(To do) Copy out all of the items below, swapping "three-dots menu" for "kebab menu" and keeping everything else the same.

(The input)
┏━━

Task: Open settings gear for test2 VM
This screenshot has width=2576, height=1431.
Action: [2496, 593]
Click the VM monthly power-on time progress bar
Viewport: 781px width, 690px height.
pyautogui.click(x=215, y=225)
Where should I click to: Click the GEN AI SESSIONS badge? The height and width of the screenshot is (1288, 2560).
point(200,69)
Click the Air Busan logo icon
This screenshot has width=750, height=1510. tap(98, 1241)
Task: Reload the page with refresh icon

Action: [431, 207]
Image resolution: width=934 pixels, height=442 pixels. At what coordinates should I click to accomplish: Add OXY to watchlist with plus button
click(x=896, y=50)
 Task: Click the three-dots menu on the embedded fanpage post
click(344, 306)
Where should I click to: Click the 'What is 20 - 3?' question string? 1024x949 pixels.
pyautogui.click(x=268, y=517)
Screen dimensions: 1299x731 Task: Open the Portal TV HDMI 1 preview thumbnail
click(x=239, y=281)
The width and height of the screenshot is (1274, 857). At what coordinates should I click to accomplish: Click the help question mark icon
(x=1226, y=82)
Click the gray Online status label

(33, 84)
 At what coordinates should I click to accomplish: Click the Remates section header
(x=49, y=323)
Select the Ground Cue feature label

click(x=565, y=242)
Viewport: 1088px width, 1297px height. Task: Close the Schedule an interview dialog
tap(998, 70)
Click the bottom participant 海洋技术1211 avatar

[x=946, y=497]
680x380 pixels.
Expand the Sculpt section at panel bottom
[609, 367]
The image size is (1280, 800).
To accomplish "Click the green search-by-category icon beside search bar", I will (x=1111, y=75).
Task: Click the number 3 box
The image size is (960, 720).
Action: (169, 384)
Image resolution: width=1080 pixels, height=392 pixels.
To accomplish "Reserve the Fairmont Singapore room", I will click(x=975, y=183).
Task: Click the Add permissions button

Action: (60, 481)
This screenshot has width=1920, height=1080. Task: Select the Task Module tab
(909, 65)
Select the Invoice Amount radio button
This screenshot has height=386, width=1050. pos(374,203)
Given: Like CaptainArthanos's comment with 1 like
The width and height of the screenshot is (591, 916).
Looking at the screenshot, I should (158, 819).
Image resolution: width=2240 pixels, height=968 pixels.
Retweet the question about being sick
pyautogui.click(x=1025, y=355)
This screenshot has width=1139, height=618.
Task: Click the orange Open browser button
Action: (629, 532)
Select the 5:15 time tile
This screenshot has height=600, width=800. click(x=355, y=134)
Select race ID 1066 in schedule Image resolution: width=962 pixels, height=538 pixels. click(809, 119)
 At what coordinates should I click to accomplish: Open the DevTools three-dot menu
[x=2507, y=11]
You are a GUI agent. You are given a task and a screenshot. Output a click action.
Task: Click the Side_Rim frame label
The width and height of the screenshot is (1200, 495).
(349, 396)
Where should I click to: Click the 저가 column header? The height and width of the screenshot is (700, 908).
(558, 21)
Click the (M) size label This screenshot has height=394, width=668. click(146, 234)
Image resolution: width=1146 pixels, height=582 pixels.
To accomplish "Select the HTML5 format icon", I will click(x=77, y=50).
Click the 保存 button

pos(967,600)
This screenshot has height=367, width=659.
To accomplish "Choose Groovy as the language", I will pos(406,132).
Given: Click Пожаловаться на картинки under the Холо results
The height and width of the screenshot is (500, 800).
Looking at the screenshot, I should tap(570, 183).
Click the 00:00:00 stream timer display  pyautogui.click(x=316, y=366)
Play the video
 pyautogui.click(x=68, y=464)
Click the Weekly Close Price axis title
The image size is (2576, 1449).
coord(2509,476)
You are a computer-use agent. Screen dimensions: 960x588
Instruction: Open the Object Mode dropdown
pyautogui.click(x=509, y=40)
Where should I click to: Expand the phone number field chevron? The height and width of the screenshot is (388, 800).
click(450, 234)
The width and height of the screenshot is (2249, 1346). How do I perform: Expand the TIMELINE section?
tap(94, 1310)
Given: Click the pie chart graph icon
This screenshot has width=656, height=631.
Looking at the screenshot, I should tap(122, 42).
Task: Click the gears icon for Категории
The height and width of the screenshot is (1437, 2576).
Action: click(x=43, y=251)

┗━━

(Output of the task)
Task: Open settings gear for test2 VM
This screenshot has width=2576, height=1431.
Action: [2496, 593]
Click the VM monthly power-on time progress bar
Viewport: 781px width, 690px height.
pyautogui.click(x=215, y=225)
Where should I click to: Click the GEN AI SESSIONS badge? The height and width of the screenshot is (1288, 2560).
point(200,69)
Click the Air Busan logo icon
This screenshot has width=750, height=1510. tap(98, 1241)
Task: Reload the page with refresh icon

Action: [431, 207]
Image resolution: width=934 pixels, height=442 pixels. At what coordinates should I click to accomplish: Add OXY to watchlist with plus button
click(x=896, y=50)
 Task: Click the kebab menu on the embedded fanpage post
click(344, 306)
Where should I click to: Click the 'What is 20 - 3?' question string? 1024x949 pixels.
pyautogui.click(x=268, y=517)
Screen dimensions: 1299x731 Task: Open the Portal TV HDMI 1 preview thumbnail
click(x=239, y=281)
The width and height of the screenshot is (1274, 857). At what coordinates should I click to accomplish: Click the help question mark icon
(x=1226, y=82)
Click the gray Online status label

(33, 84)
 At what coordinates should I click to accomplish: Click the Remates section header
(x=49, y=323)
Select the Ground Cue feature label

click(x=565, y=242)
Viewport: 1088px width, 1297px height. Task: Close the Schedule an interview dialog
tap(998, 70)
Click the bottom participant 海洋技术1211 avatar

[x=946, y=497]
680x380 pixels.
Expand the Sculpt section at panel bottom
[609, 367]
The image size is (1280, 800).
To accomplish "Click the green search-by-category icon beside search bar", I will (x=1111, y=75).
Task: Click the number 3 box
The image size is (960, 720).
Action: (169, 384)
Image resolution: width=1080 pixels, height=392 pixels.
To accomplish "Reserve the Fairmont Singapore room", I will click(x=975, y=183).
Task: Click the Add permissions button

Action: (60, 481)
This screenshot has width=1920, height=1080. Task: Select the Task Module tab
(909, 65)
Select the Invoice Amount radio button
This screenshot has height=386, width=1050. pos(374,203)
Given: Like CaptainArthanos's comment with 1 like
The width and height of the screenshot is (591, 916).
Looking at the screenshot, I should (158, 819).
Image resolution: width=2240 pixels, height=968 pixels.
Retweet the question about being sick
pyautogui.click(x=1025, y=355)
This screenshot has width=1139, height=618.
Task: Click the orange Open browser button
Action: (629, 532)
Select the 5:15 time tile
This screenshot has height=600, width=800. click(x=355, y=134)
Select race ID 1066 in schedule Image resolution: width=962 pixels, height=538 pixels. click(809, 119)
 At what coordinates should I click to accomplish: Open the DevTools three-dot menu
[x=2507, y=11]
You are a GUI agent. You are given a task and a screenshot. Output a click action.
Task: Click the Side_Rim frame label
The width and height of the screenshot is (1200, 495).
(349, 396)
Where should I click to: Click the 저가 column header? The height and width of the screenshot is (700, 908).
(558, 21)
Click the (M) size label This screenshot has height=394, width=668. click(146, 234)
Image resolution: width=1146 pixels, height=582 pixels.
To accomplish "Select the HTML5 format icon", I will click(x=77, y=50).
Click the 保存 button

pos(967,600)
This screenshot has height=367, width=659.
To accomplish "Choose Groovy as the language", I will pos(406,132).
Given: Click Пожаловаться на картинки under the Холо results
The height and width of the screenshot is (500, 800).
Looking at the screenshot, I should tap(570, 183).
Click the 00:00:00 stream timer display  pyautogui.click(x=316, y=366)
Play the video
 pyautogui.click(x=68, y=464)
Click the Weekly Close Price axis title
The image size is (2576, 1449).
coord(2509,476)
You are a computer-use agent. Screen dimensions: 960x588
Instruction: Open the Object Mode dropdown
pyautogui.click(x=509, y=40)
Where should I click to: Expand the phone number field chevron? The height and width of the screenshot is (388, 800).
click(450, 234)
The width and height of the screenshot is (2249, 1346). How do I perform: Expand the TIMELINE section?
tap(94, 1310)
Given: Click the pie chart graph icon
This screenshot has width=656, height=631.
Looking at the screenshot, I should tap(122, 42).
Task: Click the gears icon for Категории
The height and width of the screenshot is (1437, 2576).
Action: click(x=43, y=251)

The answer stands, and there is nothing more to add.